Texte de lecture

------

Jean de Borman se tient au haut de l’escalier, sa silhouette mince s’encadre dans la lumière de la porte ouverte derrière lui. Un mot de bienvenue. Je remarque la photo de Brigitte disposée près d’un lecteur de CD et d’un fauteuil. Je devine en ce coin de l’atelier un lieu de recueillement, de resourcement, dans le bruissement ailé de l’envol d’un ange.

Jean de Borman a préparé la visite avec soin. Il n’est pas de ceux qui exposeraient en vrac une production abondante, il n’a pas encore assez de confiance pour disposer l’œuvre aux cimaises et laisser au spectateur le libre cheminement parmi les toiles, les fusains et les aquarelles. Je lui suis gré de cette initiation qu’il a construite étape par étape, jusqu’au dévoilement de sa dernière composition dont le visage évoqué ci-dessus n’était qu’un fragment.

------

Consigne de travail A
Recopiez le passage du texte de lecture qui va de « Jean de Borman se » jusqu'à « l’envol d’un ange. ».
Consigne de travail B
Selon le texte de lecture, pourquoi Jean de Borman ne dispose-t-il pas son œuvre aux cimaises en laissant le spectateur cheminer librement ? Répondez en une à trois phrases.
Les enregistrements proviennent d'une autre source que le texte de lecture.

[Données enregistrées]
------

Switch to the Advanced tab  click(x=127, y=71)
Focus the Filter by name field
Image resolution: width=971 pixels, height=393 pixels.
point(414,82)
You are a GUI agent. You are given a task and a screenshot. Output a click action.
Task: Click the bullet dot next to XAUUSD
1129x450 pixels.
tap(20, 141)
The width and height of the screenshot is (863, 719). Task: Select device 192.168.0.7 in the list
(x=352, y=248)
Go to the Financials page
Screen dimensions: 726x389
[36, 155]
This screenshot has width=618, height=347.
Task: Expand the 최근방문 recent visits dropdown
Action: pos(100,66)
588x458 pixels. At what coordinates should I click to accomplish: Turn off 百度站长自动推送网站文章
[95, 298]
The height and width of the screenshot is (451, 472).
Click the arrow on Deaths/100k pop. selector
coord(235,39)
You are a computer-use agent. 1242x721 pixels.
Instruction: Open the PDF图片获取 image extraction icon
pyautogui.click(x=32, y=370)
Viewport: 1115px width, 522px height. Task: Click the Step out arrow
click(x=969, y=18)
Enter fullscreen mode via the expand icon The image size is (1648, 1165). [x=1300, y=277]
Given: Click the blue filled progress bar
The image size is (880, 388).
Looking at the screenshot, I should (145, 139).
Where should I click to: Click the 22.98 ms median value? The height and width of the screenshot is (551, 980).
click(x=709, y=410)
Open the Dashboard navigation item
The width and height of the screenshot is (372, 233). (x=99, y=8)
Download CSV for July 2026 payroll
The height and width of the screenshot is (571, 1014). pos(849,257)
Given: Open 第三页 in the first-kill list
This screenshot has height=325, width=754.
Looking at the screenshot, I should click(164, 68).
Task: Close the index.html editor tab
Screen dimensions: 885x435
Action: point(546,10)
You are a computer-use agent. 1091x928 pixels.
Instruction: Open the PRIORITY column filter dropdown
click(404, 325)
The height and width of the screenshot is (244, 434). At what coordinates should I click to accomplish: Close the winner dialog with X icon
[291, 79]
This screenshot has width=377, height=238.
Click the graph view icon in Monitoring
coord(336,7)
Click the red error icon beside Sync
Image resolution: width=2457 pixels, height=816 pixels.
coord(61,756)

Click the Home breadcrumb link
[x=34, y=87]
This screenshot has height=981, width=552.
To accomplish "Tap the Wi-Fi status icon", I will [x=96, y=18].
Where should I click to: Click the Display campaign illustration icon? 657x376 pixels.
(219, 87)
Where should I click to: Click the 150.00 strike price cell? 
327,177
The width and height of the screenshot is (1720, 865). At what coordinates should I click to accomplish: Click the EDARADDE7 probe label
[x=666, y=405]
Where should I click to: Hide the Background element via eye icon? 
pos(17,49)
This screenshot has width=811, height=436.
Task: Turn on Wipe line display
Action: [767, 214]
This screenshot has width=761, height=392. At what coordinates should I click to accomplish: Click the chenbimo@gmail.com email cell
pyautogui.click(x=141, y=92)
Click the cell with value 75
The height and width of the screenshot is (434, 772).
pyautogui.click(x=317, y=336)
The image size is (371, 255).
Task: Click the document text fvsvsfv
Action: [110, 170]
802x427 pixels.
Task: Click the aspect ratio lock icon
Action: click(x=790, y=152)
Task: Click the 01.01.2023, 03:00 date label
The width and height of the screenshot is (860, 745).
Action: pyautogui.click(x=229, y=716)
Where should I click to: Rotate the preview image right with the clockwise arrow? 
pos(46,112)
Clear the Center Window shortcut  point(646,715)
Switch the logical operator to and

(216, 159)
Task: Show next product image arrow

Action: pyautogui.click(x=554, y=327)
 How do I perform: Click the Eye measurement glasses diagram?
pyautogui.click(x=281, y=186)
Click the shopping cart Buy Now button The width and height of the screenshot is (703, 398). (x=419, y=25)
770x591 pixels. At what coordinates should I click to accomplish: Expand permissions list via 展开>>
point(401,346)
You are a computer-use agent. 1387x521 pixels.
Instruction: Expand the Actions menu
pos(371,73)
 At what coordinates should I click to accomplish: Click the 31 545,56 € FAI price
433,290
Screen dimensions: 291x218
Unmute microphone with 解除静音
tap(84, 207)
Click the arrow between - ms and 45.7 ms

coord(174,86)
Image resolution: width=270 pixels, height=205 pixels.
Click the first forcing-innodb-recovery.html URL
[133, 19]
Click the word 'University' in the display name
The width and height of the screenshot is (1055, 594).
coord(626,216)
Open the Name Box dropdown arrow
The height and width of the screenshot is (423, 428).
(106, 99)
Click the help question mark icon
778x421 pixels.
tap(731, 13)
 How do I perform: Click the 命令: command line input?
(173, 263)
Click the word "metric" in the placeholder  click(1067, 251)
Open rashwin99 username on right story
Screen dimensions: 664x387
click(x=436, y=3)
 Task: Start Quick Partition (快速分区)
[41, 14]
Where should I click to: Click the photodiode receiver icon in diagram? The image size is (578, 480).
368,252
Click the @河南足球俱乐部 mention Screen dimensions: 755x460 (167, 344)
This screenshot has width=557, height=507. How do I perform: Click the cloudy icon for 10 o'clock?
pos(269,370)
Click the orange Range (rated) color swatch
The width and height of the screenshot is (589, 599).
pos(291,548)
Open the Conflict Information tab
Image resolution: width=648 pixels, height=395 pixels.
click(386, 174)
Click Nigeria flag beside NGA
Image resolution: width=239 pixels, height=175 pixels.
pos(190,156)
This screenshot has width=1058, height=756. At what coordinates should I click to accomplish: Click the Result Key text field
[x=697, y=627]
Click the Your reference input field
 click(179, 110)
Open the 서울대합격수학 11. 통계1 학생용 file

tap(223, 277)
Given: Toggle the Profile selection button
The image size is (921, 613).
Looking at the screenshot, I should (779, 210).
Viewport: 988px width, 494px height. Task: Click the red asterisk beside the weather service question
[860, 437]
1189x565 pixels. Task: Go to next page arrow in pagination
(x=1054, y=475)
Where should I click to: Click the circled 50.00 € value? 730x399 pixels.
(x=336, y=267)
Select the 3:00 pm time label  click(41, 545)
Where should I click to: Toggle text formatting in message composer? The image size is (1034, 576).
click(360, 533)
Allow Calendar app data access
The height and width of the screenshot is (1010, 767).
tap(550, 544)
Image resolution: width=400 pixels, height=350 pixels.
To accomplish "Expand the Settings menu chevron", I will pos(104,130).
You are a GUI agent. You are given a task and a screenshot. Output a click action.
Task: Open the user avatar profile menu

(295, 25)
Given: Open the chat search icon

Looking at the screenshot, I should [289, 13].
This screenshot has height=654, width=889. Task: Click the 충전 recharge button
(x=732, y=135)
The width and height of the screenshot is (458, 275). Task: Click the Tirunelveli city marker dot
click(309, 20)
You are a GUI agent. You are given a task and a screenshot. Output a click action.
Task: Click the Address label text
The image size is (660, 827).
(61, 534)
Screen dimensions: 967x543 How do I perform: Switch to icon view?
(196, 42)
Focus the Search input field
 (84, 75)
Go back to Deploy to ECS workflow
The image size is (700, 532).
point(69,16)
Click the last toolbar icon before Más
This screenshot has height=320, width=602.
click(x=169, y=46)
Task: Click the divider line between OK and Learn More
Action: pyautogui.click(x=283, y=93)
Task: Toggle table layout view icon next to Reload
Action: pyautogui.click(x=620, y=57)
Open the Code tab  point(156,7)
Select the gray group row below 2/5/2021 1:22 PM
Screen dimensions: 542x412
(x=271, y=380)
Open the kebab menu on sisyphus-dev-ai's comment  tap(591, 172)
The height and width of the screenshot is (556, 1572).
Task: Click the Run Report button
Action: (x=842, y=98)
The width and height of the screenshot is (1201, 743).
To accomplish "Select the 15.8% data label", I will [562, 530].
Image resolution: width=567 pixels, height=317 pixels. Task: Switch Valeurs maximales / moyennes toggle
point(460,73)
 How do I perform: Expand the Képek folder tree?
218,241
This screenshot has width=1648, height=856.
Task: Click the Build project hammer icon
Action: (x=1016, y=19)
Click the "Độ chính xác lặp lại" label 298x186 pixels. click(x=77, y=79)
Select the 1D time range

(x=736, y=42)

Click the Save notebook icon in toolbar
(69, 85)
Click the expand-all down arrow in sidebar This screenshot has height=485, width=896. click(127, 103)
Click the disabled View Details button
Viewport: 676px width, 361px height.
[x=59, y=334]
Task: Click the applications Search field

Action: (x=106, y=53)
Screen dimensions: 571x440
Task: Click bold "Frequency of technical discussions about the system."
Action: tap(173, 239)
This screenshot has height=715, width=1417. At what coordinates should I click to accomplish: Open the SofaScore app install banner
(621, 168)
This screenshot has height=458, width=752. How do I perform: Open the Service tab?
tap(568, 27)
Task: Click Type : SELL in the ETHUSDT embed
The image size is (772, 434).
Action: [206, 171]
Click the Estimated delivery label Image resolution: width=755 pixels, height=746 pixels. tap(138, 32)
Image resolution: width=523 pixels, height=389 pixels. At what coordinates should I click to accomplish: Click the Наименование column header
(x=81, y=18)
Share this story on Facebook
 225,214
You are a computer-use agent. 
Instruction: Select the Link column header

------

Zone de réponse A
Jean de Borman se tient au haut de l’escalier, sa silhouette mince s’encadre dans la lumière de la porte ouverte derrière lui. Un mot de bienvenue. Je remarque la photo de Brigitte disposée près d’un lecteur de CD et d’un fauteuil. Je devine en ce coin de l’atelier un lieu de recueillement, de resourcement, dans le bruissement ailé de l’envol d’un ange.

Zone de réponse B
Il n'a pas encore assez de confiance pour disposer son œuvre aux cimaises et laisser au spectateur le libre cheminement parmi les toiles, les fusains et les aquarelles. Il a donc préparé la visite avec soin, étape par étape, jusqu'au dévoilement de sa dernière composition.